The stats: Social commerce sales grew 34.4% this year to $53.10 billion, per our forecast, as more people shop on social media and existing buyers spend more.
What major players are up to: Social platforms have been busily adding to their social commerce features over the past year as they look for revenue streams to make up for losses stemming from Apple’s privacy changes. But a downturn in ad spending has forced several companies—most notably Meta—to downsize their commerce ambitions.
Meta cuts back. While Facebook and Instagram attracted the majority of social commerce buyers this year—63.5 million and 41 million respectively—Meta’s ecommerce initiatives largely failed to bear fruit.
Pinterest finds a way forward. Pinterest has become a valuable platform for retailers because of the role it plays in driving trends and product discovery, which also gives it valuable insights into purchase intent.

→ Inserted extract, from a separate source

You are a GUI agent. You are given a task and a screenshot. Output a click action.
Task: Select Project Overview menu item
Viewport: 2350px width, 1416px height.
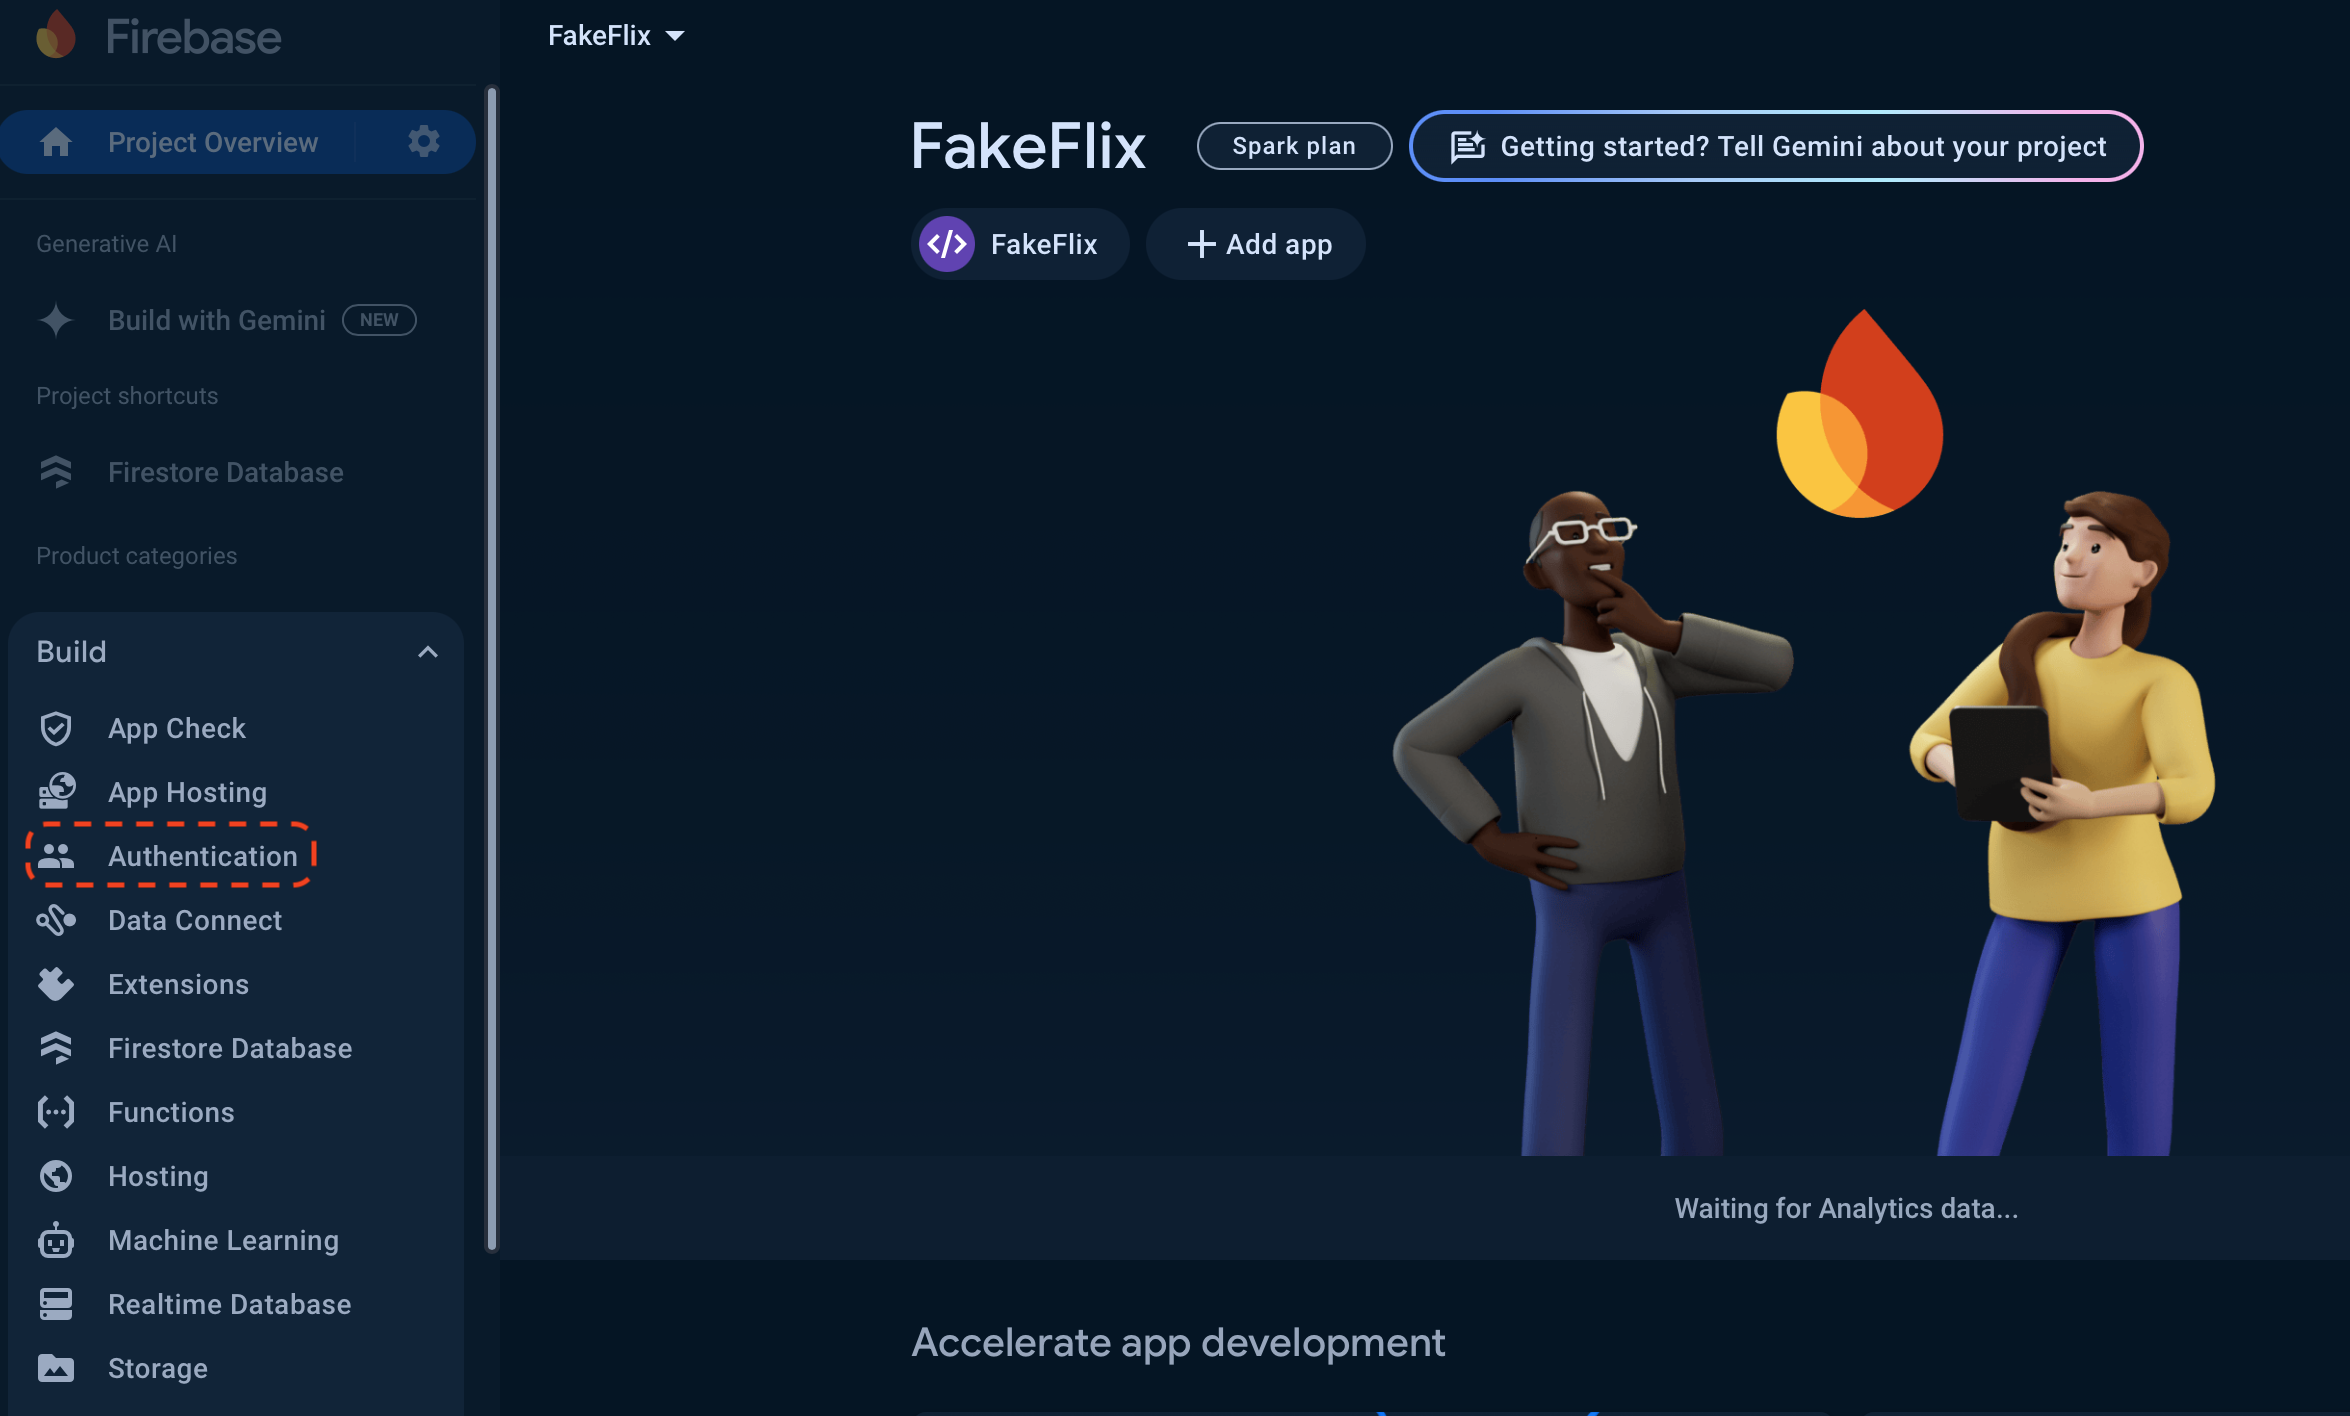click(x=213, y=141)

TikTok comes into its own. The number of US TikTok buyers grew by 72.3% this year to 23.7 million, surpassing Pinterest for the first time, as the company transforms from a discovery vehicle to a shopping platform.

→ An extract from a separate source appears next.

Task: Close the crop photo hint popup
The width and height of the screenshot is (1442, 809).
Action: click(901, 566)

The outlook: With Meta shifting its focus to commerce-related advertising over direct sales, the door is wide open for TikTok to become a dominant player, although it will have fewer social buyers than Facebook and Instagram until at least 2025.
However, we expect buyer growth to slow significantly over the next few years as the pandemic boost fades, and economic uncertainty and lack of trust in social media platforms deter users from making purchases.